Travelex's Dan Phelps says that moving from microservices to serverless has let the business focus on financial services, not hardware maintenance

Serverless is the latest trend in the cloud computing market: a complete separation between code and servers. Instead of leasing space on a virtual machine, companies only pay for the resources that they use; and while that might seem very similar to traditional cloud computing, in practice it means that the customer has no concerns about hardware management (or as one of our CIO contacts put it, "You're using somebody else's server but you pretend it's not a server").

Dan Phelps, chief architect at foreign exchange company Travelex, is a fan of the serverless phenomenon. "If companies aren't seriously looking at serverless today...then in five years' time they're going to be left behind," he warned.

As a brand, Travelex only undertook its own cloud migration in the last five years. The company adopted a microservices and microservice-platform-as-a-service approach, using Docker and automation tools, and is now migrating its monolithic applications to the same design pattern.

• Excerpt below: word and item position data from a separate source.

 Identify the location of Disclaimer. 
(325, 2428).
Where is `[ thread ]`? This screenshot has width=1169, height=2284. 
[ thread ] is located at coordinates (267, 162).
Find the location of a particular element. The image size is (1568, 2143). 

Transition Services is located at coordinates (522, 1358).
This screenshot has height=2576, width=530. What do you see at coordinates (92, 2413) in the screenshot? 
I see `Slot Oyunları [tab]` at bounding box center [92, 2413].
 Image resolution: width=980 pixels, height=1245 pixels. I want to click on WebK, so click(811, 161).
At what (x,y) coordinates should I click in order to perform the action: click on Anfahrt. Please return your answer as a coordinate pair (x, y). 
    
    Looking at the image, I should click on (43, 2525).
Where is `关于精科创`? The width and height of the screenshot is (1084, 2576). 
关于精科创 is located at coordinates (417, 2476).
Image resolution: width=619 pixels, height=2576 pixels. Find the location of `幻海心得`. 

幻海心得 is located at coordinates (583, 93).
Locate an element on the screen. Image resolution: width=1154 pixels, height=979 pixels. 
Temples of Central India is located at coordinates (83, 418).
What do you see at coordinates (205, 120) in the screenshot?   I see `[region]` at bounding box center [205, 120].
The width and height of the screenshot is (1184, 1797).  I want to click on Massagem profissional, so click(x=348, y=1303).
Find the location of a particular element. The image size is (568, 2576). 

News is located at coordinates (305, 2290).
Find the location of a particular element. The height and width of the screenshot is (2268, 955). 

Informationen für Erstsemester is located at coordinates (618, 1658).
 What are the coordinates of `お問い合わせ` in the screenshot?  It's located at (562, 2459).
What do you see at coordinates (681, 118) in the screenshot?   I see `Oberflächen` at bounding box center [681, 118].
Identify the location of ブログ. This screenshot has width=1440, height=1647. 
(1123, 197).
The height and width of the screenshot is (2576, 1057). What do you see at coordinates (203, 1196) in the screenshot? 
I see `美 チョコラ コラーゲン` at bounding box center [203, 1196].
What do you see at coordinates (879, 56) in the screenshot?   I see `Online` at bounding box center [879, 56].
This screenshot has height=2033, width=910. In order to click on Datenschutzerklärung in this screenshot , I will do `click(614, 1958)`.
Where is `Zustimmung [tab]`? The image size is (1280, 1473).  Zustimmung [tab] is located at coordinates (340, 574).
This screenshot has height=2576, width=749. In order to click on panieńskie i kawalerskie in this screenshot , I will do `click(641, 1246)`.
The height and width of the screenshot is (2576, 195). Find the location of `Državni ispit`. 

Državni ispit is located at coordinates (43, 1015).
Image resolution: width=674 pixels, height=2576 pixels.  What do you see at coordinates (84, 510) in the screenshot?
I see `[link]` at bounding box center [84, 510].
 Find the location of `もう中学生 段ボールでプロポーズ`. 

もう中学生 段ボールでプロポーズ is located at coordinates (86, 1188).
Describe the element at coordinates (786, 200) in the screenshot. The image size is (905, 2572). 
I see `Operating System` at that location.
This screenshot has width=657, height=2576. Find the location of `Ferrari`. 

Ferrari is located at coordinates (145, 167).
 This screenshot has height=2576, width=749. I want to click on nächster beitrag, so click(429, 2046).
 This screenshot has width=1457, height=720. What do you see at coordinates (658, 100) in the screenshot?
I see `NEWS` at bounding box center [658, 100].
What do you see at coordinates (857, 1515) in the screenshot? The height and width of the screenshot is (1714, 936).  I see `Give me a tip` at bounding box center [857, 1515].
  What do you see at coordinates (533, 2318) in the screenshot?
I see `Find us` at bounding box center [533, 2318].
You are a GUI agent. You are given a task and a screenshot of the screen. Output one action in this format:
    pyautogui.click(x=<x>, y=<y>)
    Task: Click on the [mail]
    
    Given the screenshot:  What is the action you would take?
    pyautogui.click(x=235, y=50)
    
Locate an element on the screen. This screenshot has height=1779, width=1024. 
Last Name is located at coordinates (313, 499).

However, nothing stands still in the cloud world. While microservices were the correct approach three or four years ago, Travelex is now using "a lot more serverless" - primarily AWS Lambda.

The reason for that move is, as one might expect, to take advantage of the main selling point of serverless computing: no hardware management.

"The bottom line is, we want to sell foreign currency and provide financial services to our customers and our B2B partners - [but] we don't want to be experts in managing infrastructure. Serverless provides us with that on-demand ability to be able to create our application services and focus our technology energies on that, rather than maintaining servers."

Travelex began experimenting with serverless in the distant past of two years ago, when Lambda was still very new. The first trial was using it as part of a queuing solution for its new Supercard product, which had a "huge" marketing launch and needed a way to throttle user registrations.

"Lambda was all quite embryonic at the time, but we came out with a solution that we branded Super Queue and worked with AWS on that… That was quite successful, and proved the point that we could transition from microservices to serverless and run simple workflows using Lambda."

Phelps believes that serverless will be "the next wave of enterprise computing," and has committed to transforming Travelex's legacy applications and legacy data estates into more cloud-based and serverless platforms.

That isn't to say that serverless is without risks. The ease of deploying code, which you only pay for when it is used, can lead to poor hygiene and security vulnerabilities. Good security practice and regular audits are essential to staying on top of the wider attack surface that can result.

The other oft-cited problem is vendor lock-in, with developers building API calls that tie ever-deeper into a single platform. There's no easy solution; Travelex has used other public cloud providers for serverless, but settled on AWS for the majority of its work. If that does end up having been the wrong call, though, it will need to rewrite applications when switching. For now, though, Phelps is happy with the choice:

"What we want to be able to do is focus our best people on the things that really matter to the business, and we want to consume new technology as commodities from these providers and onboard that technology quickly.

"For us, if the public cloud providers can do that and...can democratise that new technology quickly - which means that our business users and product teams etc. can onboard that technology quickly and deliver value for the business - then that for me is one of the most important things that has driven much of our approach when it comes to cloud."